Don’t get me wrong, when it comes to launching certain projects whether for film, music, or television, timing can be crucial especially during times like these when you don’t want to come across as insensitive or tone-deaf. We’ll get into more of those cases over the next few days. However, outside of those instances and even in spite of those circumstances for the most part you are best-served setting fear or hesitation aside to instead pioneer and to implement creativity in your strategy. While you are waiting for the timing to be right you can begin to test the waters to identify the audience and positioning to set yourself up for success once the timing is right.

I could give you many, many examples both from my own career and personal endeavors where I have either led or been a part of a team leading change and when I think back to some of those projects it’s hard to imagine a time when some of those things that we created or launched didn’t exist--everything from at the gas pump entertainment to integrated marketing departments, tv show “after shows”, short-form/companion content, social lounges, video-on-demand, and of course live streaming and streaming services/platforms. This is just a glimpse of many of the things that are a part of our daily lives that never would’ve existed if one person or a group of people had not had an idea that they set into motion—whether it was myself or others.

Of course early versions of some of these things existed, however it wasn’t in a scalable way that would offer a return. Of course not all of it was successful right off the bat, optimization was key but there was no way we could have gotten to the success stories without first launching and testing. I’m willing to bet that just about every single person in the U.S. at one point or another has experienced at least one if not most of those products/content creations and to this day continues to on a regular basis as many are a part of our daily lives.

For many budgets or resources are the excuse. However, I can assure you that for some of those things we didn’t have many resources nor financial backing initially, just some invested brainpower from our parts and the ability to foresee a need or opportunity. You’d be surprised at how small the teams were that did the bulk of the work.

Change can be scary. Failure can be embarrassing.
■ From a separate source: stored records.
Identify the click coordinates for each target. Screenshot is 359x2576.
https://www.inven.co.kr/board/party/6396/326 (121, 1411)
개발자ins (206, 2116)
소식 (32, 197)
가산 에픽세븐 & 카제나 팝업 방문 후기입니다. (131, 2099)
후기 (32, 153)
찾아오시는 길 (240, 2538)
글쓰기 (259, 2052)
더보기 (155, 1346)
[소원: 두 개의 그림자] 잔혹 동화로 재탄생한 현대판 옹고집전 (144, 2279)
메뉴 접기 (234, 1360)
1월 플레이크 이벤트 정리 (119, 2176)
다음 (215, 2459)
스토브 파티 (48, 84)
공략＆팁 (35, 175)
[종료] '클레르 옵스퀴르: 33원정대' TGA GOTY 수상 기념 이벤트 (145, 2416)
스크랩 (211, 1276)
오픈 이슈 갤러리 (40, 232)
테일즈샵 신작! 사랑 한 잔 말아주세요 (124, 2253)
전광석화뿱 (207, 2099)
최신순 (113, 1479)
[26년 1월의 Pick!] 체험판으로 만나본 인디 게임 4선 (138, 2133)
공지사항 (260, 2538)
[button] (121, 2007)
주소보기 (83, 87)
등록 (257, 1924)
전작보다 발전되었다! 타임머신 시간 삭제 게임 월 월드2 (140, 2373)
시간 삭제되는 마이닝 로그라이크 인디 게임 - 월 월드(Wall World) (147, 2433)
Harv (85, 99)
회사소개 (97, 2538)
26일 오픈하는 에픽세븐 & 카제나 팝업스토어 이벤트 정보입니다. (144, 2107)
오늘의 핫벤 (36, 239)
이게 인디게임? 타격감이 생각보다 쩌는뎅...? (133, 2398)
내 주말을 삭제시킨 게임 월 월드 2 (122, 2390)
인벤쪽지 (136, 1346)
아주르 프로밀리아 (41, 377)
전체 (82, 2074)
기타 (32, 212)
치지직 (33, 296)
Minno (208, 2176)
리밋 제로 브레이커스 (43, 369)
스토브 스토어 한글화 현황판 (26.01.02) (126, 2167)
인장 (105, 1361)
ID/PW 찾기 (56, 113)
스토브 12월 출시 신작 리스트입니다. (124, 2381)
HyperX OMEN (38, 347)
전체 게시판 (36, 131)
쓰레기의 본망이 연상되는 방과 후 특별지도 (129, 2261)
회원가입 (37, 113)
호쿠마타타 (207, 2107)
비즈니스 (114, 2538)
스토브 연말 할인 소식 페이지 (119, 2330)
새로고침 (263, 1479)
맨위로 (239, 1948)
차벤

What most people don’t realize is that little-by-little we’ve all been gradually put through changes on an almost daily basis in a myriad of ways. We’ll focus more on audiences and user experience (UX) later in the week, but in the digital space alone you’ve likely been part of A/B tests without even knowing it. From subtle changes like your Gmail constantly testing new fonts/views/features to app updates as bugs are fixed with each release.

On Facebook think about the new “care” reaction emoticon that people are now using like it’s been there this whole time, but has really only been there a few weeks. It is on social media especially, without realizing it you’ve no doubt been part of target audiences for new tv shows/films where different creative is served to different demographics and that with the higher engagement gets rolled out on a broader scale across billboards, video ads, and larger media buys. Let’s not get started on product and apparel ads as they become what we call responsive advertising and transform into tailor made creative for you based on your preferences and activity.

You’re actually more used to change than you realize.

When it comes to failure, eventually you’ll succeed and people will forget where you failed, if they even noticed at all. Industry insiders may like a good bandwagon, but audiences move on quickly.

By now, I hope most people are realizing that the world will not go back to “normal” or whatever “normal” meant to each of us. Especially not the entertainment industry. Live streaming, Zooming, simulcasting, digital releases, social activations, creative distribution deals-- those aren’t going anywhere anytime soon and should be integrated proactively into any launch. More on that tomorrow. In the meantime just know that at this crossroads moment of the old and the new, conversations that will influence where we go from here are in-progress and if you step up now you can actually help define what the new “normal” will look like for years to come.